◆ **Activity**: Word for word, please copy the line containing "The width and" and all lines after it in the entries below, and only those, leaving every picture out.

── Data provided

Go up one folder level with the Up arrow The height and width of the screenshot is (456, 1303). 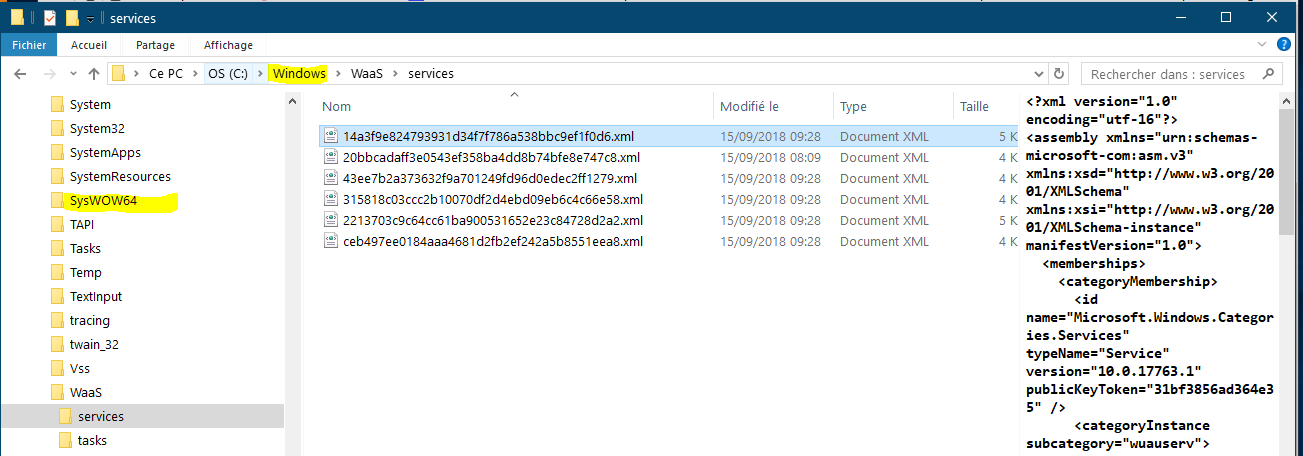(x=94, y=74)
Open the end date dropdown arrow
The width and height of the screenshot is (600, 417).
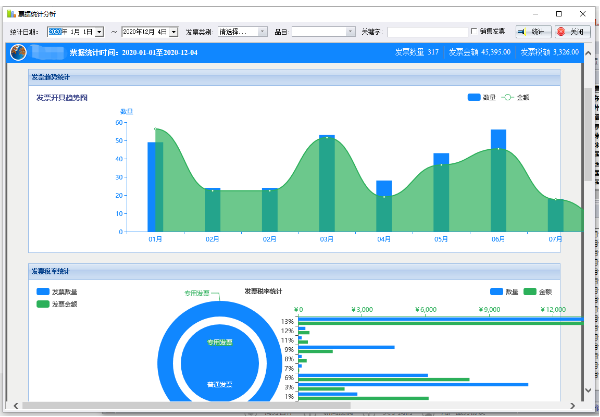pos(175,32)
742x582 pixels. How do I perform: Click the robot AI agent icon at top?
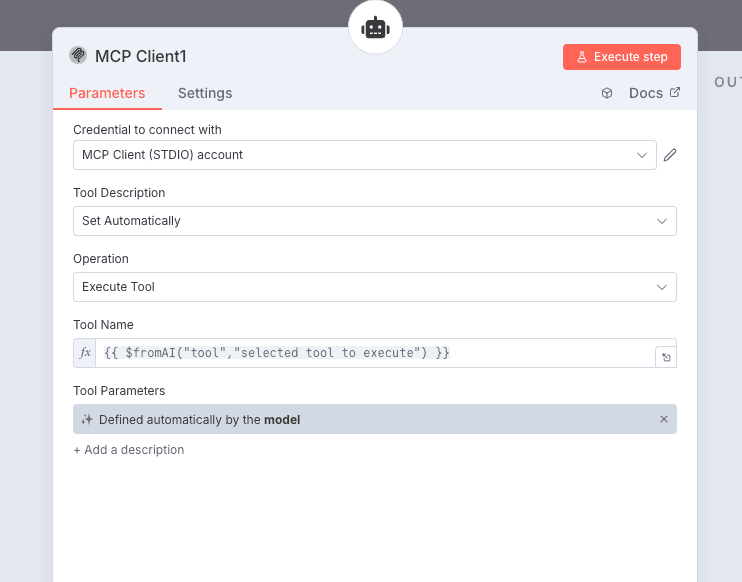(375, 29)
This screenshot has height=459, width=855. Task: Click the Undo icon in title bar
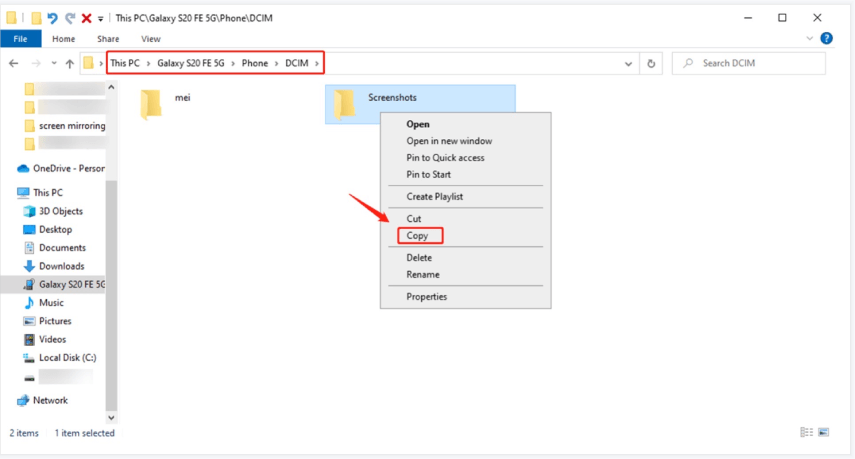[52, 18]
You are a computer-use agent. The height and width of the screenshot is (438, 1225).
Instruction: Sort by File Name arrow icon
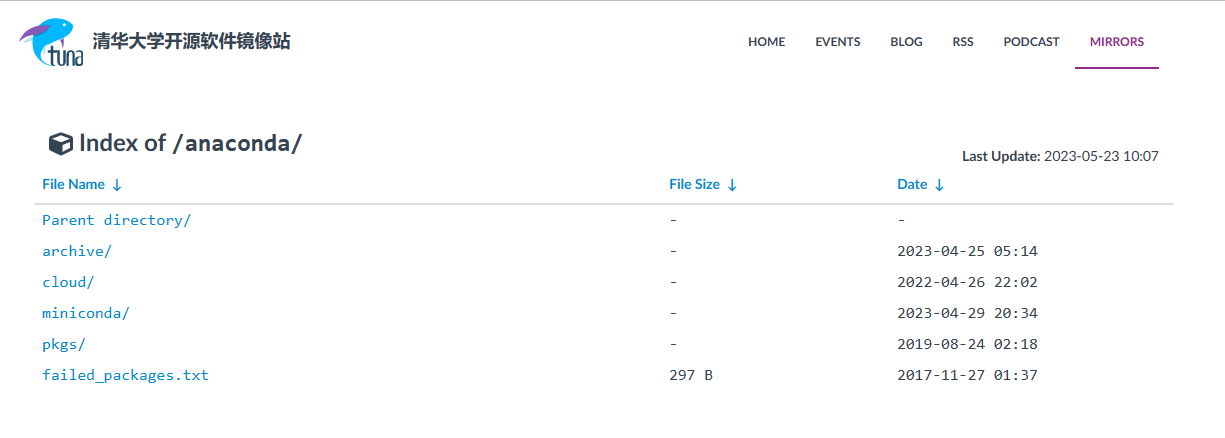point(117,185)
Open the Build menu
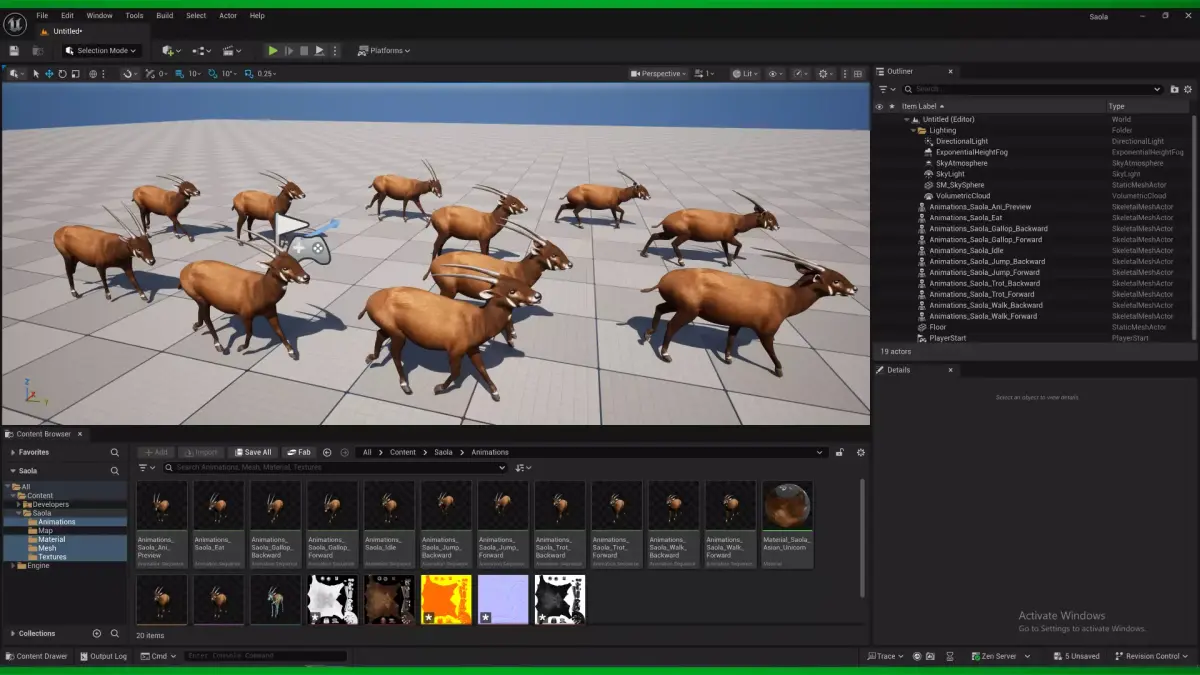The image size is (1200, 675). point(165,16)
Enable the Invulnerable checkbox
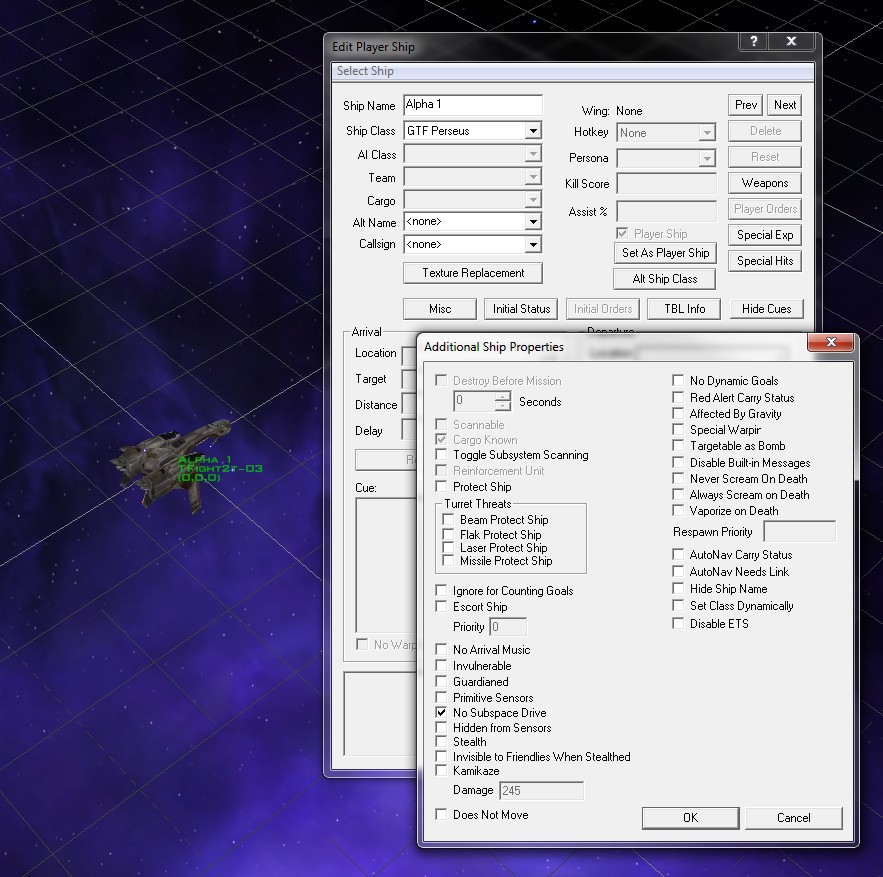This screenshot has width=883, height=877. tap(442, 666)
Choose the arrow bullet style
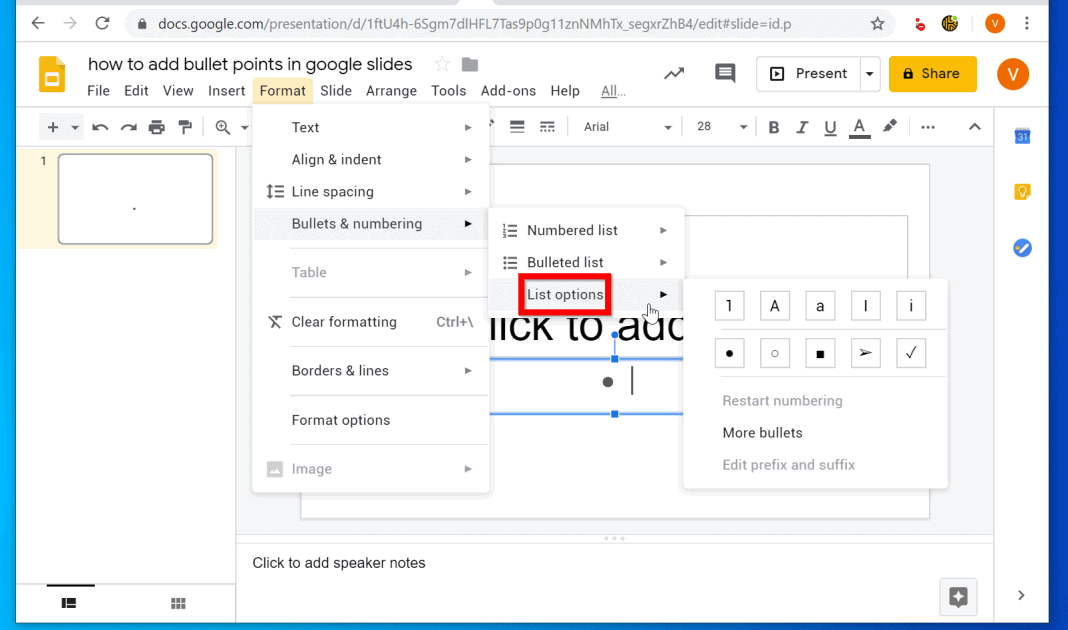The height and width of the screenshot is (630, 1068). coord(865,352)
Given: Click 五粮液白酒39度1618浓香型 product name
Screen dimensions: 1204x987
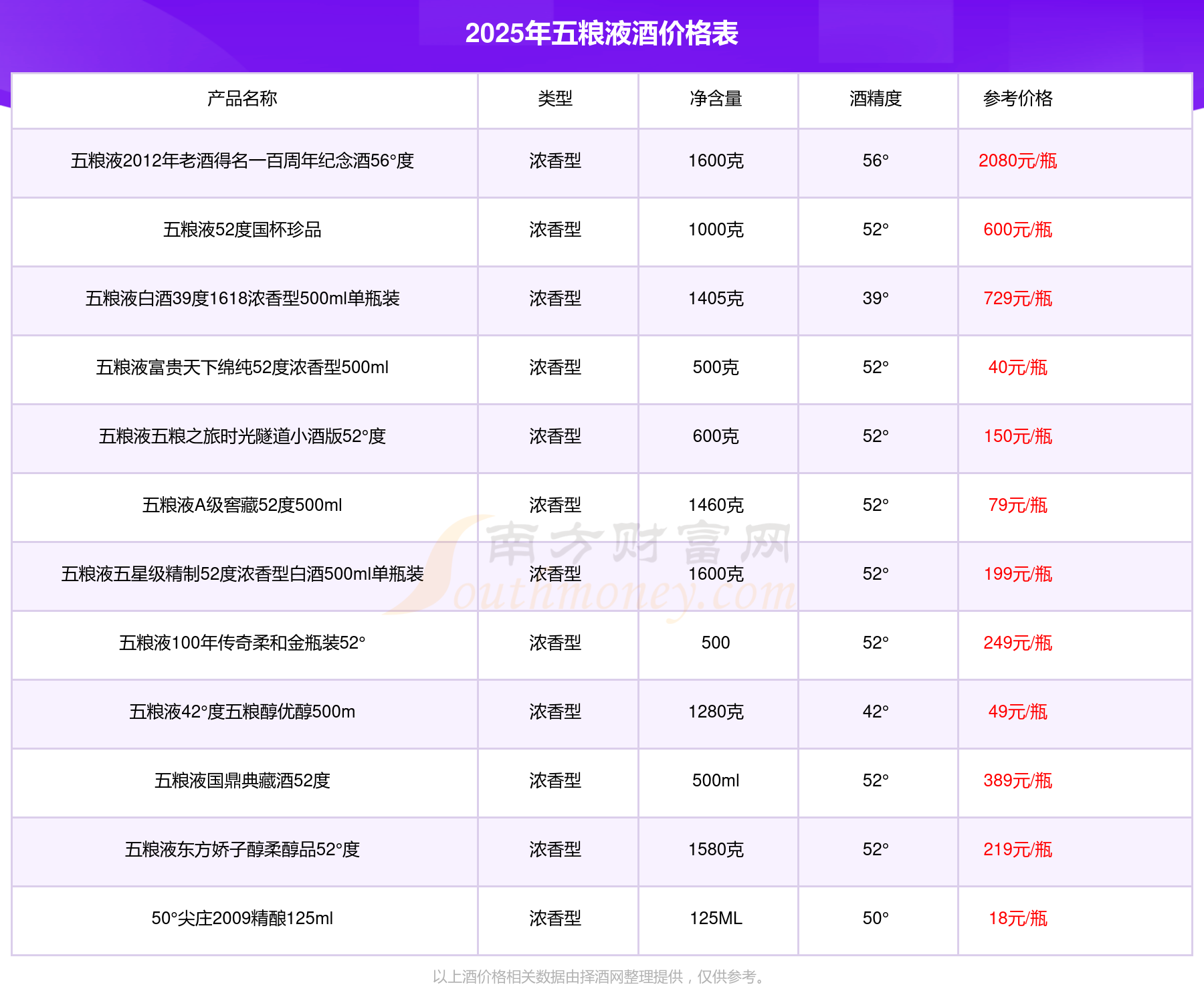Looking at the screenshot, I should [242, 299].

────

◆ **Exercise response**:
The width and height of the screenshot is (600, 417).
pos(175,32)
742x582 pixels. How do I perform: Click the robot AI agent icon at top?
(375, 29)
This screenshot has height=459, width=855. Task: Click the Undo icon in title bar
[52, 18]
You are a computer-use agent. The height and width of the screenshot is (438, 1225).
Instruction: Sort by File Name arrow icon
point(117,185)
Open the Build menu
The image size is (1200, 675). point(165,16)
Enable the Invulnerable checkbox
This screenshot has width=883, height=877. tap(442, 666)
Choose the arrow bullet style
The height and width of the screenshot is (630, 1068). coord(865,352)
Given: Click 五粮液白酒39度1618浓香型 product name
Screen dimensions: 1204x987
Looking at the screenshot, I should [242, 299].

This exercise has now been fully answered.